Excerpted text:
Daves Software Blog: February 2013

Friday, 8 February 2013

Problems that CUDA can't solve

The answer was obvious, of course there are problems that CUDA isn't good for.

One example is Chess. The classic case of answering the question as to whether a move is legal, cannot be solved without the move history information, or the current board state.

For example, the sequence

1.e4 e5 2.Nf3 Nc6 3.Bc4 Qxa1

has an obvious illegal move, Qxa1. There is no real point in making a thread for each move individually
because the state of the board before Qxa1 determines the moves legality. The same is true for many types of state machine, and also for things similar to state machines, including Markov chains.

Sunday, 3 February 2013

Dynamic Programming

I think learning about Dynamic Programming (see wikipedia) would be a very optimal technique to learn and put into practice, because so many problems are solvable with these techniques. The problem with coding using these techniques is similar to the problem of applying optimization algorithms to a real world problem - working out what to use for inputs can be quite confusing, and the general best way to learn it seems to be to do loads of examples. I still can't whip out a GA with an auto-tuning NN to solve any random problem I encounter (e.g Rage-style Mega-textures, or optimal rendering).

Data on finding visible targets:
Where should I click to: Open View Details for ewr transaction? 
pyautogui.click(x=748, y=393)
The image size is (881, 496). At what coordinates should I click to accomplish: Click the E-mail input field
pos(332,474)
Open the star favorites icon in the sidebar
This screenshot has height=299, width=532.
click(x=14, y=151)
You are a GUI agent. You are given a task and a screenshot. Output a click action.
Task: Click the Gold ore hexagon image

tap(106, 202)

...

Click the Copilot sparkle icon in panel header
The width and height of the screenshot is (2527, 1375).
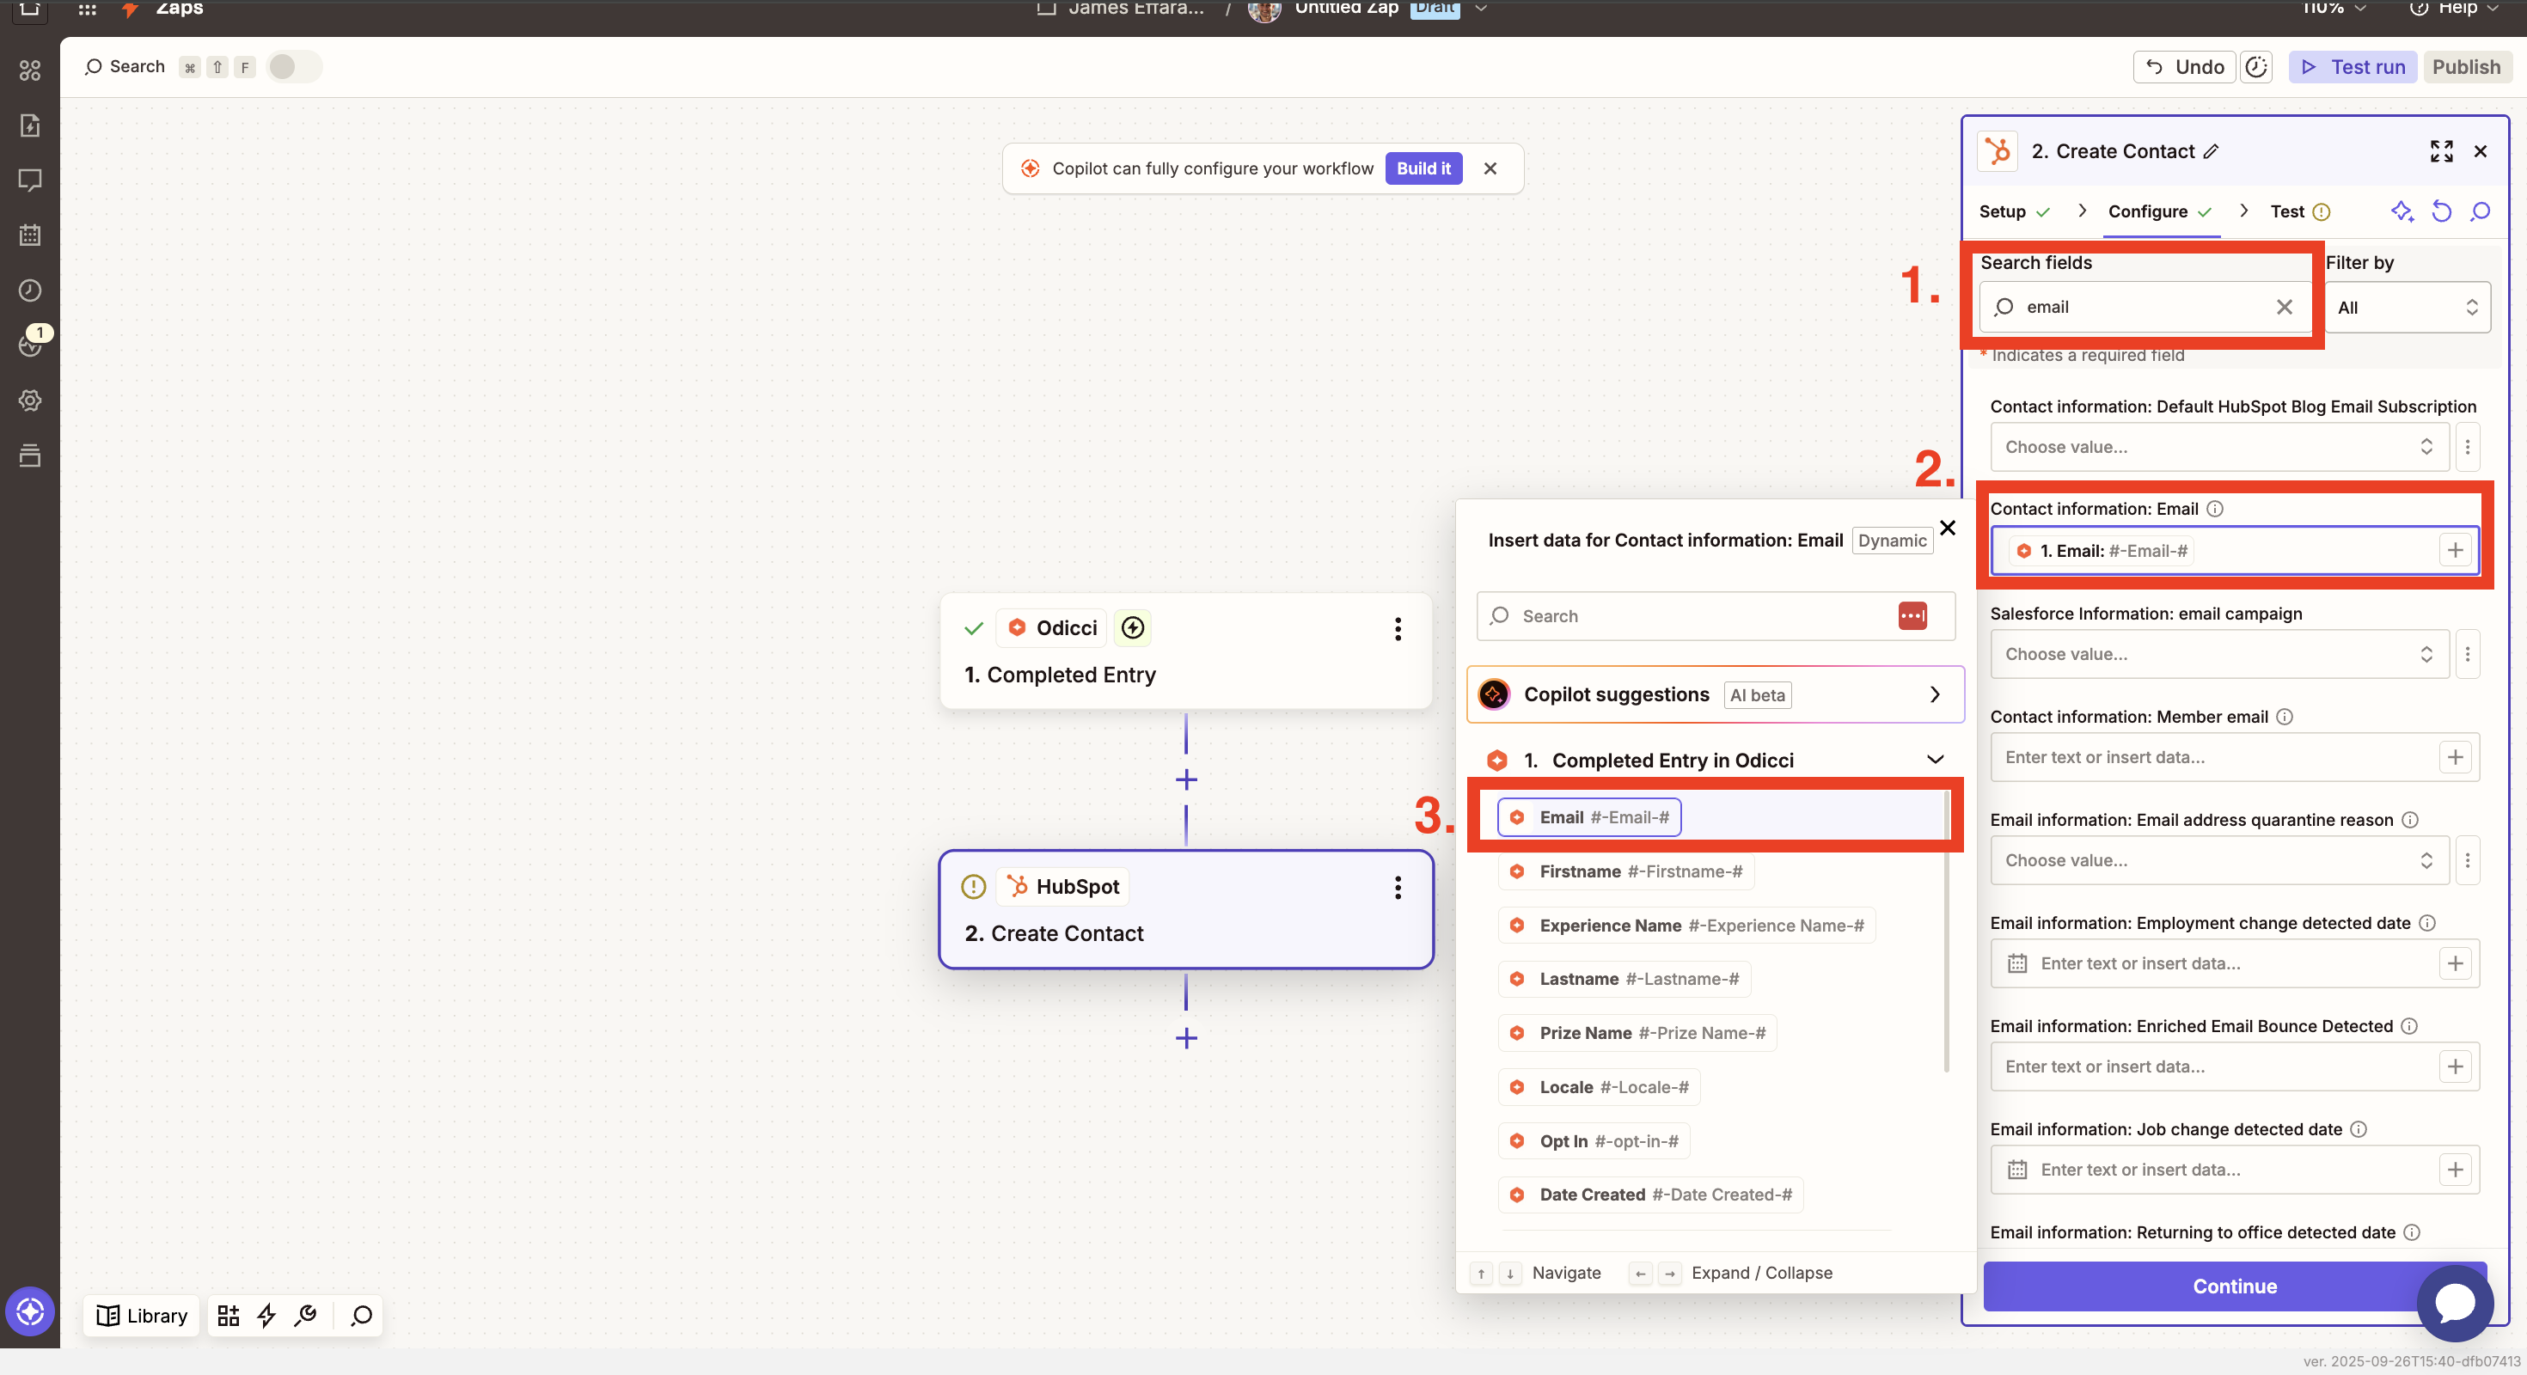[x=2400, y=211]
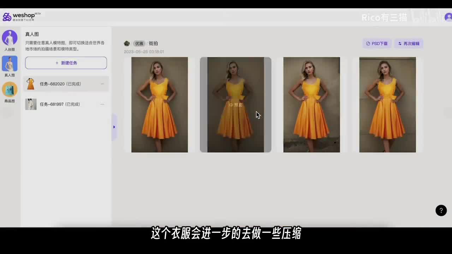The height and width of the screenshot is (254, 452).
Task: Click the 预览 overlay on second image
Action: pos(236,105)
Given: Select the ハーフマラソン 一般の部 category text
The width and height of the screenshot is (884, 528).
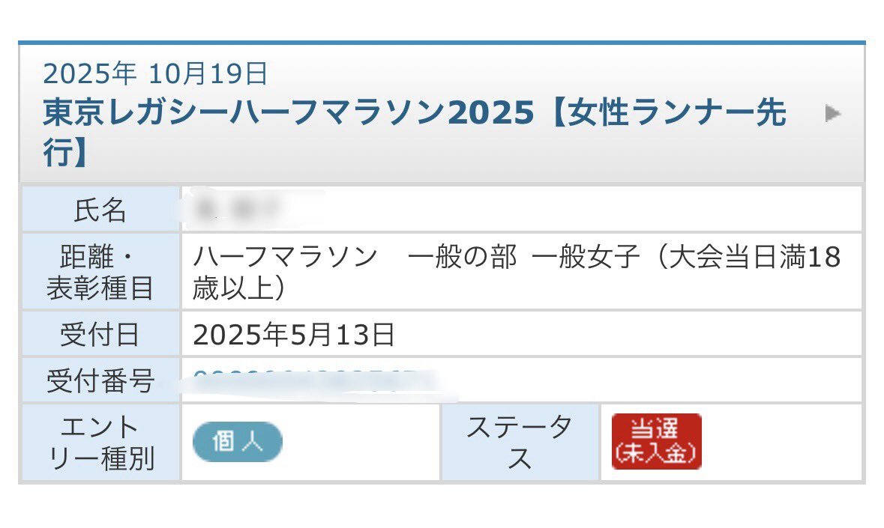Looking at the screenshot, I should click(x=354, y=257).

Exercise set:
- 1) Give every chess move in the sequence the blog post uses as its example.
- 2) In the listing, take the lines beginning with the one containing "The image size" and continuing through the one containing "tap(106, 202)", and swap "E-mail input field" for "email address box". Return only those lines.
The blog post and the listing come from separate sources.

Solved problems:
- 1) e4, e5, Nf3, Nc6, Bc4, Qxa1

- 2)
The image size is (881, 496). At what coordinates should I click to accomplish: Click the email address box
pos(332,474)
Open the star favorites icon in the sidebar
This screenshot has height=299, width=532.
click(x=14, y=151)
You are a GUI agent. You are given a task and a screenshot. Output a click action.
Task: Click the Gold ore hexagon image

tap(106, 202)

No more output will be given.